FET fusion oncoproteins in sarcoma tumorigenesis - lnteractions with the SWI/SNF chromatin remodeling complex and epigenetic effects

Abstract

The FET family of fusion oncoproteins containing the N-terminal of either FUS, EWSR1 or TAF15 together with a transcription factor partner is the characteristic oncogenic driver of more than 20 types of sarcoma and leukemia, including myxoid liposarcoma and Ewing sarcoma. The FET oncoproteins are thought to function as aberrant transcription factors, however, the exact oncogenic mechanism remains to be elucidated. The aim of this PhD project was to study the effects of the FET oncoproteins, especially on the SWI/SNF chromatin remodeling complex and downstream epigenetic effects. We therefore developed a comprehensive proteomic workflow, where subcellular fractionation by nuclear extraction and enrichment using immunoprecipitation was employed prior to western blot or mass spectrometry analysis to study nuclear interactions. First, we evaluated the contribution of each part of the fusion oncoprotein.
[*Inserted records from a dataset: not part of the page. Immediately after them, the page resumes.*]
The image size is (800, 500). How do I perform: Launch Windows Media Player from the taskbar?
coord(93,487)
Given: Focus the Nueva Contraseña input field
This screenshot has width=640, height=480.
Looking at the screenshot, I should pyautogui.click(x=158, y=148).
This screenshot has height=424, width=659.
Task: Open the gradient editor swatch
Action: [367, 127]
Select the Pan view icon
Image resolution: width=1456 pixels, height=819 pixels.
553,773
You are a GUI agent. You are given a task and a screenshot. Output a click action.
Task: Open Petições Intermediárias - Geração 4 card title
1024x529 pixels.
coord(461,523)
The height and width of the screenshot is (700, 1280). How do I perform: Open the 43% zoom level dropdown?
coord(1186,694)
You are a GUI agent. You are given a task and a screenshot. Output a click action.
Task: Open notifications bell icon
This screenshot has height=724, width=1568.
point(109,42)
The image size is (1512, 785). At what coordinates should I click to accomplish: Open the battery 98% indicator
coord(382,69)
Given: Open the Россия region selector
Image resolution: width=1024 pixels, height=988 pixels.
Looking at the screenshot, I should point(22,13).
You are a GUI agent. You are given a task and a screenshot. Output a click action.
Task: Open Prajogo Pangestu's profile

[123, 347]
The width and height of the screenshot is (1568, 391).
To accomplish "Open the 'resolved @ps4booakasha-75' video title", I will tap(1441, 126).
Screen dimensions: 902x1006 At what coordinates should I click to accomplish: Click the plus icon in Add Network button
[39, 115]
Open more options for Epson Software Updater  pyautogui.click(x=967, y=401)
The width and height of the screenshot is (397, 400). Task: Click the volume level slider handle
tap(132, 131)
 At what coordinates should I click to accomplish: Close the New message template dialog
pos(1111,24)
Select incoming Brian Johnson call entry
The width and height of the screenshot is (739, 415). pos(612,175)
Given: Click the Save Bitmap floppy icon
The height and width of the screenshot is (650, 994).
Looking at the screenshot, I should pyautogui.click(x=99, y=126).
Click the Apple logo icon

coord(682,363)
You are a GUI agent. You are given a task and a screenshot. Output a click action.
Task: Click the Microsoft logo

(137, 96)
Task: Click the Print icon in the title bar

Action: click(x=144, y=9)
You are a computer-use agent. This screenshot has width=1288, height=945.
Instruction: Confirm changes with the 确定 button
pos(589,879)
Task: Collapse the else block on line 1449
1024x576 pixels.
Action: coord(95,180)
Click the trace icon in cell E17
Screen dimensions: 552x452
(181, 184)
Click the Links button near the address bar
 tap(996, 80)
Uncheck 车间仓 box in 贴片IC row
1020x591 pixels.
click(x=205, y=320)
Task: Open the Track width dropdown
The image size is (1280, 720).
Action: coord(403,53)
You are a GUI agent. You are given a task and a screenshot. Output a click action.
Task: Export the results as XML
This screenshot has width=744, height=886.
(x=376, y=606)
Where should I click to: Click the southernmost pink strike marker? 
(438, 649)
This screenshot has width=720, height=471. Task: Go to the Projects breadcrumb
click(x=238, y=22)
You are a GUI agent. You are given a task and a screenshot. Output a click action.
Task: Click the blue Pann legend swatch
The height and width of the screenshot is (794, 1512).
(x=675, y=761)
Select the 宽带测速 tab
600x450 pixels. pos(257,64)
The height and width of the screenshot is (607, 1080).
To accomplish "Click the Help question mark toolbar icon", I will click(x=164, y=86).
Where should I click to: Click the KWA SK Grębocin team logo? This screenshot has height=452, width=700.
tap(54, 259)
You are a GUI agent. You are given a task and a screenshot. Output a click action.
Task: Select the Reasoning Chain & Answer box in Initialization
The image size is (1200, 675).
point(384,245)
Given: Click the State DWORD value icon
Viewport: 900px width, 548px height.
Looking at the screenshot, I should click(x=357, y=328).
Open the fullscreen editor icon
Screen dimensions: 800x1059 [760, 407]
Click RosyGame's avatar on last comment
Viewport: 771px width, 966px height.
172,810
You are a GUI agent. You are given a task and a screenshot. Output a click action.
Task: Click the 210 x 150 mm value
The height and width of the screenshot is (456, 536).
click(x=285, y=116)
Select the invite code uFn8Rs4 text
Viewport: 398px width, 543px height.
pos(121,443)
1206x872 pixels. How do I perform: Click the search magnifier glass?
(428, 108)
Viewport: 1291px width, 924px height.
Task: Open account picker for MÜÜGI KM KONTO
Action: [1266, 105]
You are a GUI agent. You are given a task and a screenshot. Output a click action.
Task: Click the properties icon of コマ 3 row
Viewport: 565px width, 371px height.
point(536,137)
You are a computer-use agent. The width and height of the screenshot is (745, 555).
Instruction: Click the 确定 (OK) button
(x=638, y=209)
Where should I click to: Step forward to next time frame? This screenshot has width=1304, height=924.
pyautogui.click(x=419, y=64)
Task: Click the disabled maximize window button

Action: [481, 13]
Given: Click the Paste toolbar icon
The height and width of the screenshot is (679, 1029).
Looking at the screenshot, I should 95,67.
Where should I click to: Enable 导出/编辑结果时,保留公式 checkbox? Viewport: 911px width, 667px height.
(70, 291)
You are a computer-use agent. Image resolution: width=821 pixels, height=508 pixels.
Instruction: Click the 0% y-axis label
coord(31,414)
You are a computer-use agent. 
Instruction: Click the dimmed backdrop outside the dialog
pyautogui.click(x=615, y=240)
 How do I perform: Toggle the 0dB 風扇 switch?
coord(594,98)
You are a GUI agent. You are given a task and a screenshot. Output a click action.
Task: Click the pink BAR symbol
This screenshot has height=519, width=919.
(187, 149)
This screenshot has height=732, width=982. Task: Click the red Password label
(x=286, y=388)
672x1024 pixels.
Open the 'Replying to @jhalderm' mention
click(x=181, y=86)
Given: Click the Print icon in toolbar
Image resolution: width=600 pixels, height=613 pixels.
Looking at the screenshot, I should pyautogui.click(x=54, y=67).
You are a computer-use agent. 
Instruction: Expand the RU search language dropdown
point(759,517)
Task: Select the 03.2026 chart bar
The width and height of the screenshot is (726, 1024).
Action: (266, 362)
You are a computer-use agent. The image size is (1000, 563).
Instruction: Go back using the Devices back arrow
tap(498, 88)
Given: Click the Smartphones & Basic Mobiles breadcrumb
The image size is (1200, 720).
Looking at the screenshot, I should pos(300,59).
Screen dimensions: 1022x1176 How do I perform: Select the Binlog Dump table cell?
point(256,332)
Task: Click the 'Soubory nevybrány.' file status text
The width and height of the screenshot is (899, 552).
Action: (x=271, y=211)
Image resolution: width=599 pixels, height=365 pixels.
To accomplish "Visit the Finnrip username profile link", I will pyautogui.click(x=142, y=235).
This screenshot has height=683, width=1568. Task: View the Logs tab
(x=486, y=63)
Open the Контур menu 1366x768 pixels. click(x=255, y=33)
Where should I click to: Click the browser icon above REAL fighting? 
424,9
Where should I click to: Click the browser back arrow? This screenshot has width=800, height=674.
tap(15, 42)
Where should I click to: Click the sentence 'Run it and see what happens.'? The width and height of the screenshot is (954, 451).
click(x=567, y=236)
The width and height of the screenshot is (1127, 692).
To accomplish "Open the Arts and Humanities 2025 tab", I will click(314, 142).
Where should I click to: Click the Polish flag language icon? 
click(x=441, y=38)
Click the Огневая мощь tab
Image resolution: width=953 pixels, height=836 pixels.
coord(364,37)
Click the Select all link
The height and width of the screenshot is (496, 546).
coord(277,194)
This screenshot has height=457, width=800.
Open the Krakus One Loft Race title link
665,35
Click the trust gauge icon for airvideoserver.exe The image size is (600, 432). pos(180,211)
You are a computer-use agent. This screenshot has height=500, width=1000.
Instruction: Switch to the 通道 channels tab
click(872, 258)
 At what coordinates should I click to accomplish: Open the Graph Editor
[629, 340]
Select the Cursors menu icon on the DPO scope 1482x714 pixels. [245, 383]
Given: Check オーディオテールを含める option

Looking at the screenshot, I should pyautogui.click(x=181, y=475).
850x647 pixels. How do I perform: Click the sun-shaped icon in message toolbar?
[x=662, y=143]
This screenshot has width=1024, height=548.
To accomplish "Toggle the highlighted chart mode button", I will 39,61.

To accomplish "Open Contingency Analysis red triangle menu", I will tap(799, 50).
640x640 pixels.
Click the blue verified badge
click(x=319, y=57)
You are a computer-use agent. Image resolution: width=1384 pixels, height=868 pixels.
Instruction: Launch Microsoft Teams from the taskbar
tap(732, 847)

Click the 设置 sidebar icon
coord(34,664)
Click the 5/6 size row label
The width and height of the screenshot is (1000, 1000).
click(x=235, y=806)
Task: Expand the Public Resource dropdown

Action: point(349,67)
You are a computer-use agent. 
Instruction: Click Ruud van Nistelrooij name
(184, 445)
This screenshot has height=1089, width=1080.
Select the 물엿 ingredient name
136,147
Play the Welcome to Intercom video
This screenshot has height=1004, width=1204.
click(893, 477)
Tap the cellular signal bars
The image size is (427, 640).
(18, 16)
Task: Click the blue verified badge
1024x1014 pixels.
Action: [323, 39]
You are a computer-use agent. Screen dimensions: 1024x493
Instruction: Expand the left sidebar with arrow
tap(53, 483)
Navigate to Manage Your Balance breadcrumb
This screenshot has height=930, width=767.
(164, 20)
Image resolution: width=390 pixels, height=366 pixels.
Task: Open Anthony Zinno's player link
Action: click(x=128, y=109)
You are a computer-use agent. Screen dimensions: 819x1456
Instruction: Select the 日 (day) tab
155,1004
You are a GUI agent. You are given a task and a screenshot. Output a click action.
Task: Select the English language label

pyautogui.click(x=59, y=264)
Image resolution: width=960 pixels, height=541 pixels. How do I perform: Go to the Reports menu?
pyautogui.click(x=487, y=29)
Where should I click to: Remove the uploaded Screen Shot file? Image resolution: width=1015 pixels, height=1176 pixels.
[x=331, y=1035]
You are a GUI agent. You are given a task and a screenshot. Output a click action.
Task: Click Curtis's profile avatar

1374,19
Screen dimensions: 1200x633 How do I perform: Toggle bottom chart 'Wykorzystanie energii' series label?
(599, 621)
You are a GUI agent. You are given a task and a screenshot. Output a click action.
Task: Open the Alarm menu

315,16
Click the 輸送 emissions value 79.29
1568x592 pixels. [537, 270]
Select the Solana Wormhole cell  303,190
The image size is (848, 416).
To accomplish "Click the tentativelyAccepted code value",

The transcription factor partner DDIT3 bound specific genomic loci via its dimerization partners and repressed a set of target genes. The FET N terminal domain in both normal and oncogenic FET proteins interacted with the SWI/SNF complex, however, in a dysregulated way for FET oncoproteins. Further analysis showed that FET oncoproteins interact with all three main subtypes of the SWI/SNF complex and that the core of the FET oncoprotein-bound SWI/SNF complexes remain intact. However, a minor effect on the complex composition cannot be excluded. We then showed that FET oncoproteins interact with the transcriptional coactivator BRD4, via the SWI/SNF complex. Importantly, further analysis revealed that FET oncoproteins, SWI/SNF components and BRD4 co-localize on chromatin and interact with Mediator and RNA polymerase II components thus providing a direct link to mechanisms in chromatin remodeling and transcriptional regulation. Downstream analyses indicated that FET oncoproteins affect the repressive histone mark H3K27me3 and disturb the important transcriptional balance between SWI/SNF and polycomb repressive complexes. Furthermore, the FET oncoprotein FUS-DDIT3 interacted with pSTAT3, a transcription factor activated by the JAK-STAT signaling pathway, indicating a role of this pathway in FET sarcoma. In conclusion, dysregulation of SWI/SNF and downstream epigenetic processes provide a unifying oncogenic mechanism for tumors caused by FET fusion oncoproteins thus providing an opportunity for development of new targeted therapies.